Well, it’s that time again – Saint Paddy’s Day. Amazing really, what the day inspires – from massive street parades with green beer to the most unlikely people – Genghis Khan, that sort of thing – discovering that they have Irish ancestry hence it is ok to wear lurid green t-shirts, hats, ties and, (God help me), male and female briefs with stupid slogans – “Kiss me, I’m Irish.” or “Top of the morning to you.”
I broke down recently, for the first time, ever. Really. I promise. I actually bought St. Patrick whatdymecallit – gimcracks? – from an outlet here imaginatively and (honestly called) The Reject Shop – Why Pay Too Much?.
A pack of four small, moulded plastic hats in bright green with tight elastic chin string cost $3. Anyway for the past week or so, The Reject Shop – and possibly such places as The Five Dollar Store – have offered an array of Irish themed crap while the TV here has bombarded viewers with ancestry ads offering family searches back over many generations.
So, I beg to ask, is St Paddy just for the Irish or is he a “Kissable Everyman” for all comers.

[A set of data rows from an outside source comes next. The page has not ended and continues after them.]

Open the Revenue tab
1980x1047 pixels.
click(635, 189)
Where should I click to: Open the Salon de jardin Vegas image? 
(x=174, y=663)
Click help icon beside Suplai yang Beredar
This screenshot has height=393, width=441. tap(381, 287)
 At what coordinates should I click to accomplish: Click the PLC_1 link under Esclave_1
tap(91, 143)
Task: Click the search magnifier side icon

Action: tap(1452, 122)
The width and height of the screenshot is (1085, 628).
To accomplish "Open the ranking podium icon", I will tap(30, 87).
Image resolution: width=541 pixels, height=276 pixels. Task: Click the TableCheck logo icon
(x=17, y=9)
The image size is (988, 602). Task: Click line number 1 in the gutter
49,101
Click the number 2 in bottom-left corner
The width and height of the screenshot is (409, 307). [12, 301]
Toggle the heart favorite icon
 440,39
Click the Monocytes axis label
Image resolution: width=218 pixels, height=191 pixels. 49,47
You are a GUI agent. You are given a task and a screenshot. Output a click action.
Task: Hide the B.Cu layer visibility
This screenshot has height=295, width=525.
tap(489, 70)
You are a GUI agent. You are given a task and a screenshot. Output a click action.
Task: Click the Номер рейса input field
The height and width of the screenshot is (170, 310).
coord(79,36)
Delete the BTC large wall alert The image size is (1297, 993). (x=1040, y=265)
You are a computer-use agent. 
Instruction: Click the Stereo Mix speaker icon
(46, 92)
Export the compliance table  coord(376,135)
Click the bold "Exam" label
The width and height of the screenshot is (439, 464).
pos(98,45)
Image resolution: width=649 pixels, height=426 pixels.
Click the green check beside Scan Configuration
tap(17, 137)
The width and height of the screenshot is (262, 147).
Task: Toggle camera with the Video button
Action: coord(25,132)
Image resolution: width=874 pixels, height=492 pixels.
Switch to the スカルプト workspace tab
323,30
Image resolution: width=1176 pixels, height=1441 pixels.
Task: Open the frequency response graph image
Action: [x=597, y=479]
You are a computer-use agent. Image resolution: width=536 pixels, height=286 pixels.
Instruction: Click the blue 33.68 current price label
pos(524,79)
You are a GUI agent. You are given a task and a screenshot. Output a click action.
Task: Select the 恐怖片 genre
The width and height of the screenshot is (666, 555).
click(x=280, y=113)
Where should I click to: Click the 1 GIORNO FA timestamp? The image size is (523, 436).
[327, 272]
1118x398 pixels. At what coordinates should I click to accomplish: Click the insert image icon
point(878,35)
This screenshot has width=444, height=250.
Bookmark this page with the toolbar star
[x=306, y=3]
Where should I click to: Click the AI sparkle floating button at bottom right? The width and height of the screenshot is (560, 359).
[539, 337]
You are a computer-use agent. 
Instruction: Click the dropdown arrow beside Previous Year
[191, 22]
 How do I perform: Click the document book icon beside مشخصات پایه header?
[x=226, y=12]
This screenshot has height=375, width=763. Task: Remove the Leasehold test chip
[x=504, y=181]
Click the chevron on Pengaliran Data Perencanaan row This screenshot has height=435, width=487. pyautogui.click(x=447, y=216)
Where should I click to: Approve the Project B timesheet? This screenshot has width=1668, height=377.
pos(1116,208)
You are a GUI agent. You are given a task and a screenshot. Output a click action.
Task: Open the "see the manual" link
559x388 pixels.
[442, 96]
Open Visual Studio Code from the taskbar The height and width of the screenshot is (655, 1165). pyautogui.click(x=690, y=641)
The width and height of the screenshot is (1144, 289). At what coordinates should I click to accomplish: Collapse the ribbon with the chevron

What have we done to deserve this? Are Irish people, gender indiscriminate, so cuddly adorable that they deserve to be smothered with kisses like some sleepy koala cub, or cheeky kitten? And is it anything actually to do with Saint Patrick at all. How does that reflect on Irish people in general? Does it apply to other nations’ National Days?
Country National Day
Ireland 17 Mar St Patrick’s Day
USA 04 July Indolence Day
England 23 Apr St George’s Day
Scotland 30 Nov St Andrew’s Day
Wales 01 Mar St David’s Day
France 14 Jul Bastille Day
Italy 02 June Festa della Repubblica
China 01 Oct National Day
Vietnam 02 Sept National Day
Belgium 21 July National Day
Australia 26 January Australia Day
Does anyone in Australia give a tinker’s curse about Belgium’s National Day (and vice versa) and do the Scottish go out of their way to celebrate the festa della Republica? Yet punters, (including myself this year) really do buy ridiculous paraphernalia (green bowler hats, scarves, commerative plates and plaques, t-shirts, key rings, dolls, fake red hair and beards, hideous plastic shillaylies and grinning leprechauns sitting atop spotted toadstools) otherwise such price conscious emporiums wouldn’t stock them, I suppose.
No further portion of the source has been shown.